Dai Canterbury Tales ai lieto fine hollywoodiani
C'è uno strano eco, in questa sfilata di personaggi e scenette dell'album, de I racconti di Canterbury. Non nel senso dell'inglese medio, ovviamente – più nel modo in cui Styles colleziona e osserva un cast di amanti, sbandati ed eccentrici che attraversano la sua vita a Los Angeles. Brani come "You & I" (un tenero duetto acustico che non sfigurerebbe in un disco di Stephen Sanchez) e la title track dalla vena disco leggera dipingono un mosaico dell'amore moderno. Ma a differenza dei pellegrini di Chaucer, che rivelano le loro verità sulla strada per Canterbury, i protagonisti di Styles rimangono spesso sfocati, splendidamente abbozzati ma in ultima analisi inconoscibili. È il privilegio di una pop star: accennare alla profondità mantenendo privata la storia vera.
E questo ci porta direttamente al suo rapporto con la lente del documentario. Se hai visto Miss Americana, il film crudo e confessionale di Taylor Swift, conosci il manuale per la ricetta dell'"autenticità" della pop star moderna. Styles gioca una partita diversa. Concede accesso con parsimonia, lasciando che siano la musica e la moda a parlare. Kiss All The Time non è una pagina di diario; è una mood board curata. Non ti chiede di sentire il suo dolore, solo di dondolarti a ritmo. È una strategia meno rischiosa, a prova di bomba dal punto di vista commerciale, ma ti lascia chiederti come potrebbe essere un disco di Styles davvero senza filtri.
Il business di essere Harry
Il che ci porta all'elefante nella stanza, quello commerciale. Perché mentre l'accoglienza critica può essere educatamente mista, il business machine dietro Harry Styles viaggia a pieno regime. I primi dati di vendita del settore suggeriscono che l'album sia sulla buona strada per un debutto col botto, con i pre-ordini che hanno già superato quelli delle sue uscite precedenti. Non si tratta di snobismo musicale; si tratta del potere tangibile del marchio Styles. È una scelta di stile di vita che cammina e parla.
Pensa ai settori che ora tocca:
- Moda: Le sue collaborazioni con Gucci hanno ridefinito la mascolinità sul red carpet.
- Turismo: Le date del tour causano picchi economici a livello cittadino, con fan che viaggiano per l'"esperienza".
- Benessere: La sua enfasi sulla gentilezza e il linguaggio della terapia l'hanno reso un testimonial ideale per un certo tipo di self-care millennial/Gen Z.
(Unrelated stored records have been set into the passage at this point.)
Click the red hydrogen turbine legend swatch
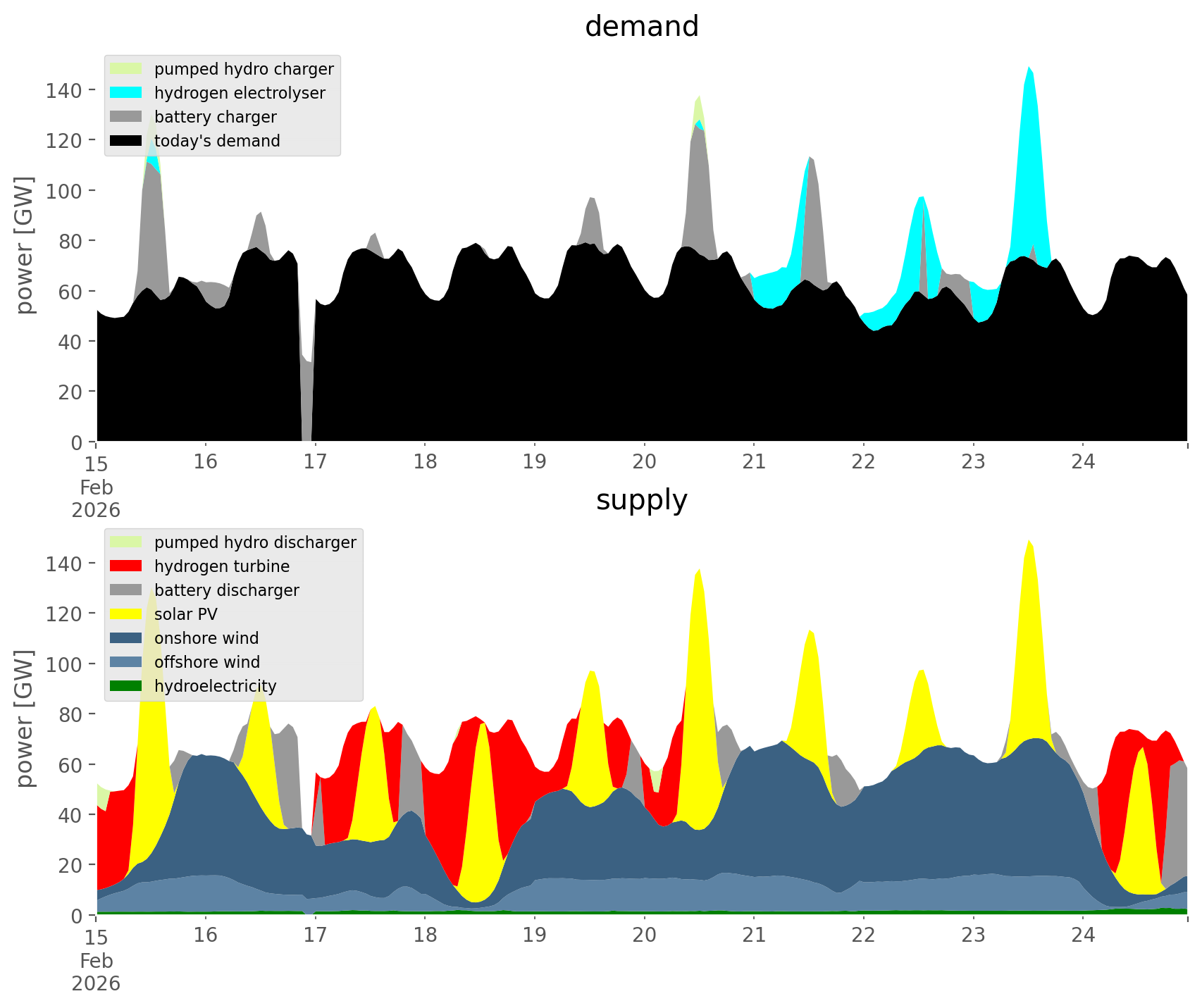1202x1008 pixels. point(126,566)
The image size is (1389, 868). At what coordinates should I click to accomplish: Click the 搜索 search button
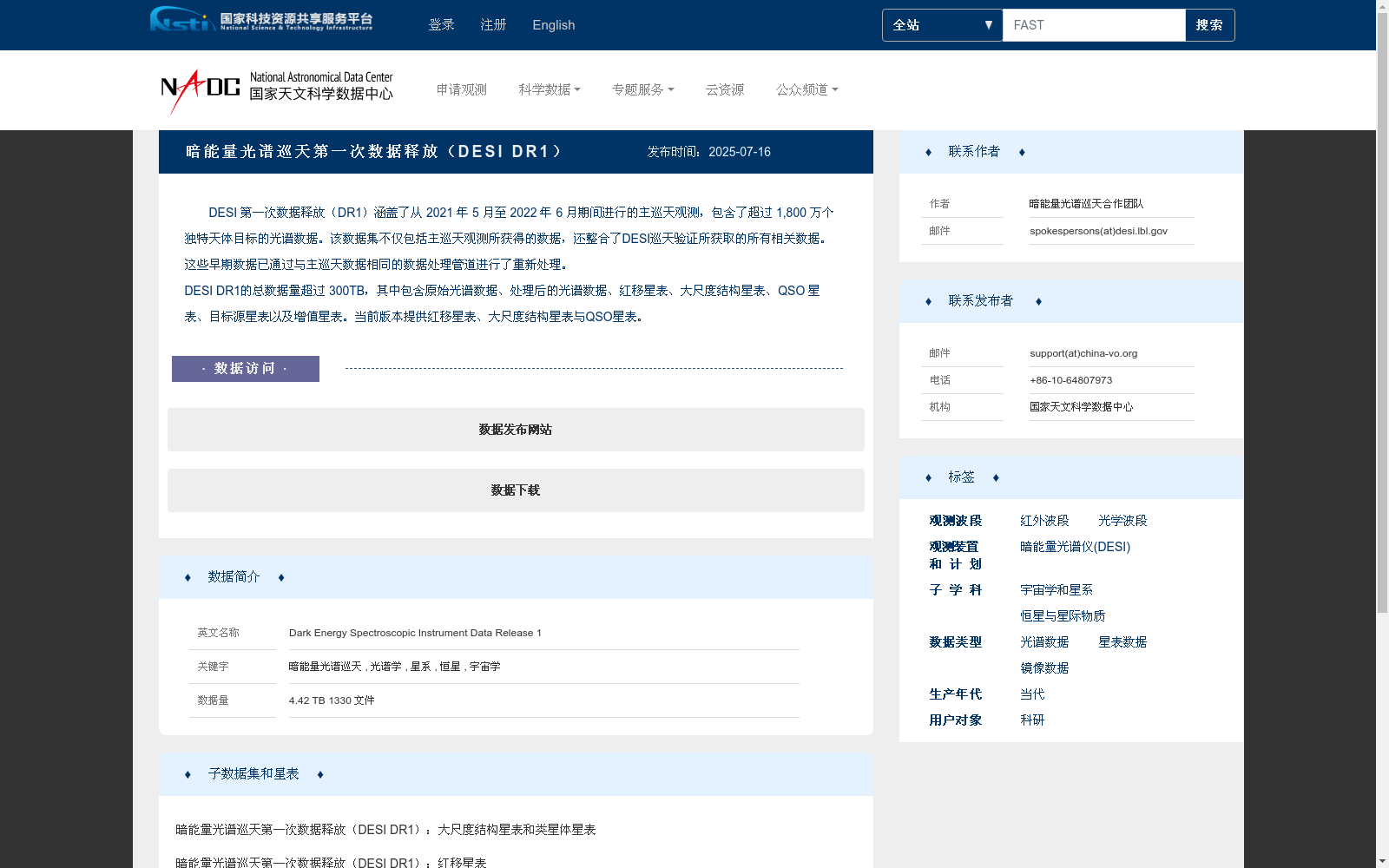coord(1209,24)
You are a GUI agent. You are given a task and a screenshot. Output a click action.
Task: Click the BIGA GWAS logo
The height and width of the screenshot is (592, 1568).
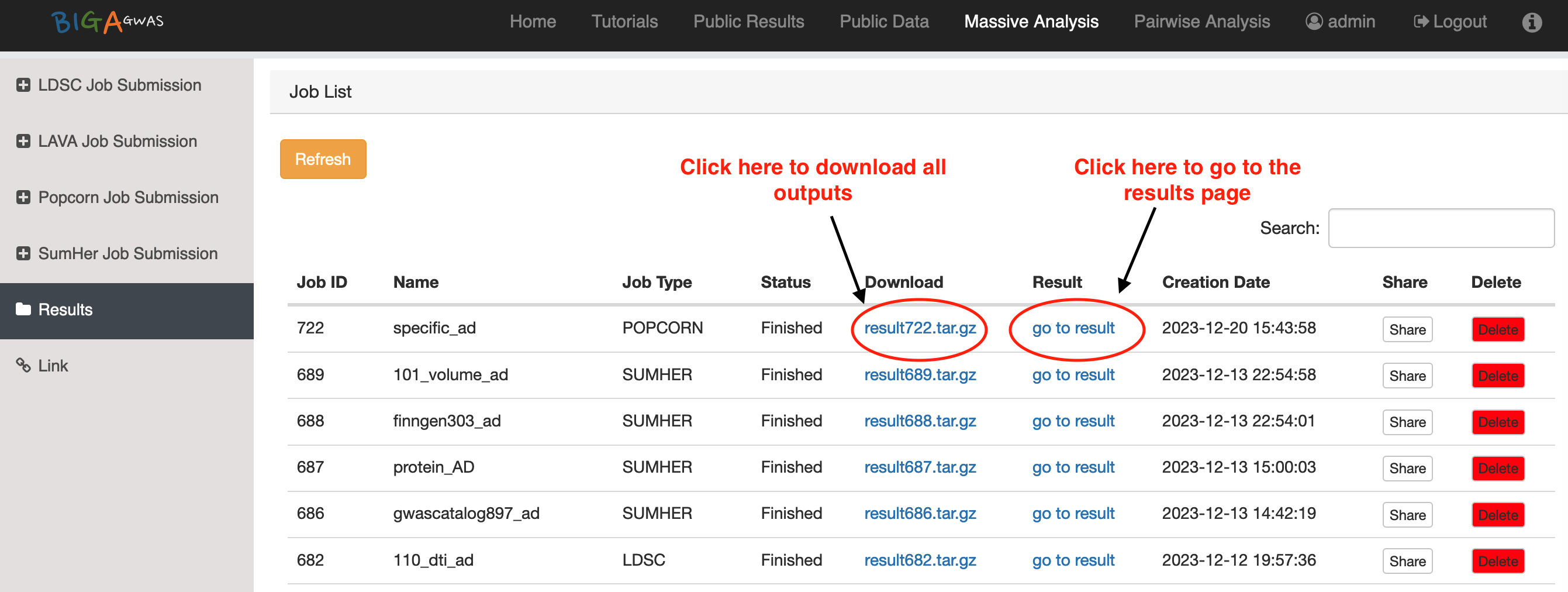pyautogui.click(x=107, y=22)
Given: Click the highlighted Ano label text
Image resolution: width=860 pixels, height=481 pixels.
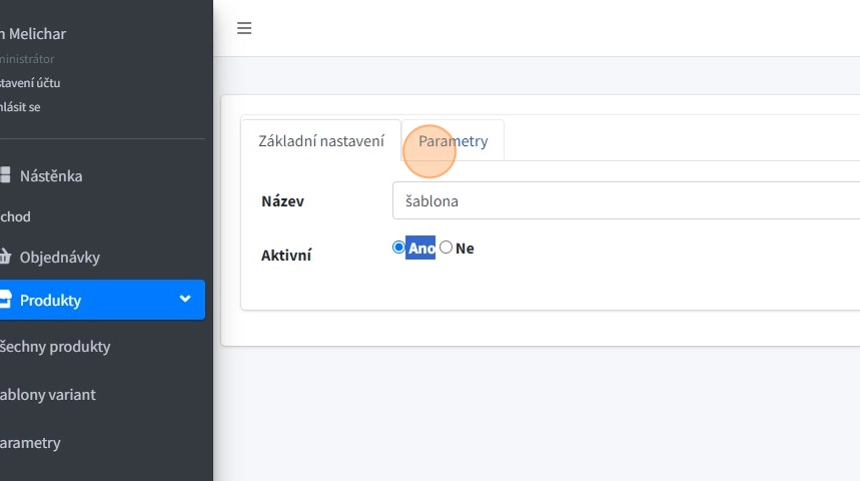Looking at the screenshot, I should tap(421, 248).
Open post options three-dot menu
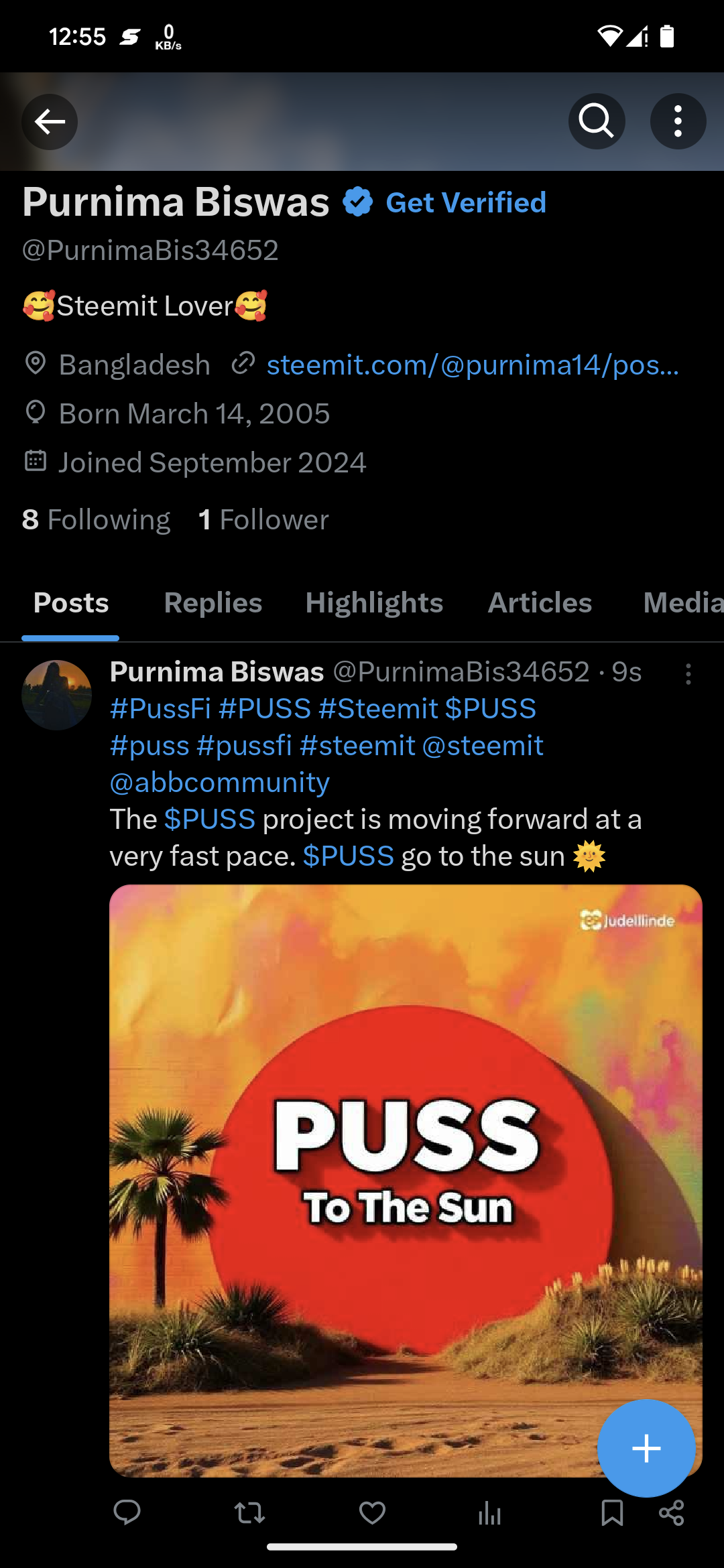 [x=688, y=673]
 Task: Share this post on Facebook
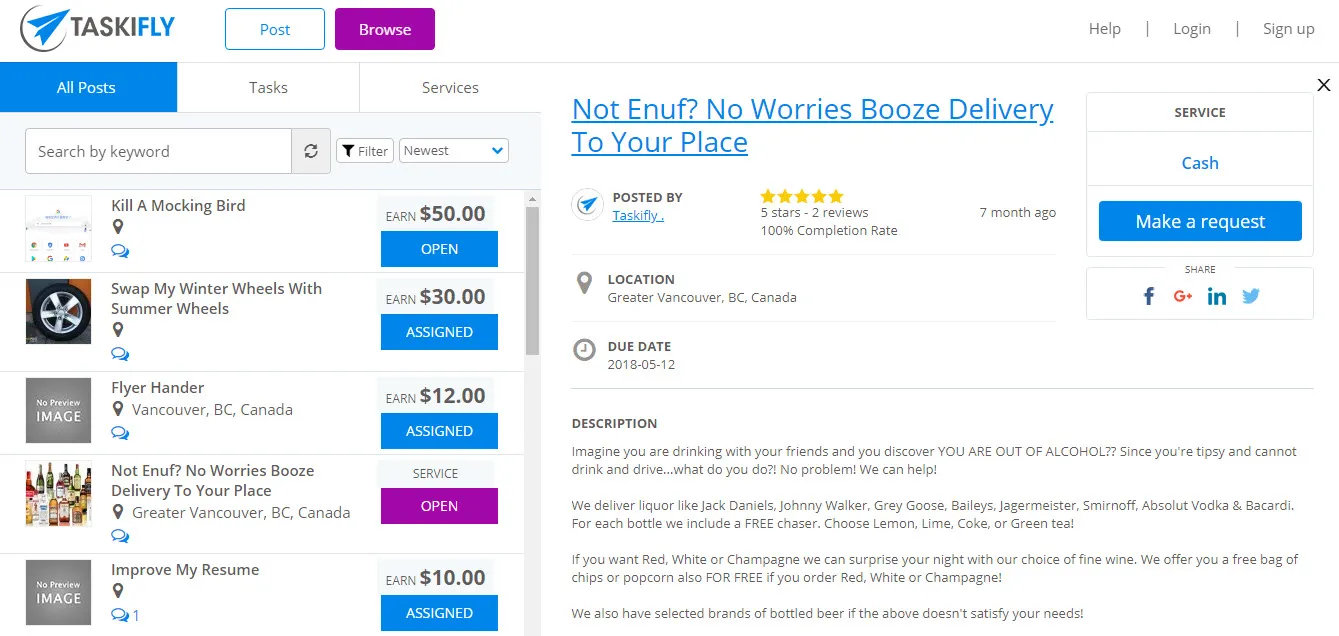pyautogui.click(x=1149, y=296)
Questo album sarà la colonna sonora di mille video su TikTok, lo sfondo per un altro tour mondiale e il motivo per cui i marchi di lusso faranno la fila per gettargli soldi addosso. In questo contesto, se un critico pensi che sia ogni tanto bello o costantemente brillante è quasi irrilevante. L'industria di Harry Styles è ormai più grande di qualsiasi singola recensione di un disco.
Il verdetto
Quindi, dove ci lascia tutto ciò? Kiss All The Time (Disco Occasionally) è un'aggiunta perfettamente piacevole al suo catalogo. Non convertirà gli scettici, ma soddisferà profondamente i fedeli. È il lavoro di un artista che ha imparato l'arte di essere universalmente attraente senza dire nulla di troppo tagliente. E in un panorama culturale frammentato, forse è proprio questa la sua genialità. Non sta riscrivendo le regole; si sta solo assicurando che tutti si sentano i benvenuti alla festa. E per ora, è più che sufficiente.